Excerpts from a dataset:
───

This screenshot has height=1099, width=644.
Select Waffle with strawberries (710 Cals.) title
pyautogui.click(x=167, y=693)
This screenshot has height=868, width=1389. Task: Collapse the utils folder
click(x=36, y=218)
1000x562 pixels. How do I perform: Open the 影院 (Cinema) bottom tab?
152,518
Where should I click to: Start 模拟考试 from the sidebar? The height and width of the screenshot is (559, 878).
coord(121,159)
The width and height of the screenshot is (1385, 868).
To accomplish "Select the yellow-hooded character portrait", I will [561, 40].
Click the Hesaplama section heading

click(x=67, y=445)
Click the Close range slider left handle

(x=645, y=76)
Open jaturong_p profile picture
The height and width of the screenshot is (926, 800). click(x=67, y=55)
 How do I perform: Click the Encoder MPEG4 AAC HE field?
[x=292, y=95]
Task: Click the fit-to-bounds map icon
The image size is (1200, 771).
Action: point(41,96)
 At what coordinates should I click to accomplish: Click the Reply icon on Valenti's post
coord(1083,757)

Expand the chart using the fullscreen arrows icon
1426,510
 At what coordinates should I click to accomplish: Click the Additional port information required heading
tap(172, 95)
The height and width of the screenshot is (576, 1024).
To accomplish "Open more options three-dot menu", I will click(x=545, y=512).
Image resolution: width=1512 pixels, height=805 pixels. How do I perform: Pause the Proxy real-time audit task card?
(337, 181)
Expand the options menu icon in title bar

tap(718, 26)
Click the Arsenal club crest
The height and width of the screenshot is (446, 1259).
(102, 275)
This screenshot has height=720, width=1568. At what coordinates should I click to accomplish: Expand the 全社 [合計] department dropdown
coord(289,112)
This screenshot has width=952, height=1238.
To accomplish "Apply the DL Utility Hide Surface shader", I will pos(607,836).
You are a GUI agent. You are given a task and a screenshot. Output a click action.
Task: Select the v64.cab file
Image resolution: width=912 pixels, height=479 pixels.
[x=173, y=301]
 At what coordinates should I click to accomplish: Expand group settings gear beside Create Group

───

§ **Goal of the exercise**
Using the entries above, give again exactly the lines from the line holding "This screenshot has width=952, height=1238." through the line holding "Task: Select the v64.cab file". Include both end lines and nothing else.

§ **Task solution**
This screenshot has width=952, height=1238.
To accomplish "Apply the DL Utility Hide Surface shader", I will pos(607,836).
You are a GUI agent. You are given a task and a screenshot. Output a click action.
Task: Select the v64.cab file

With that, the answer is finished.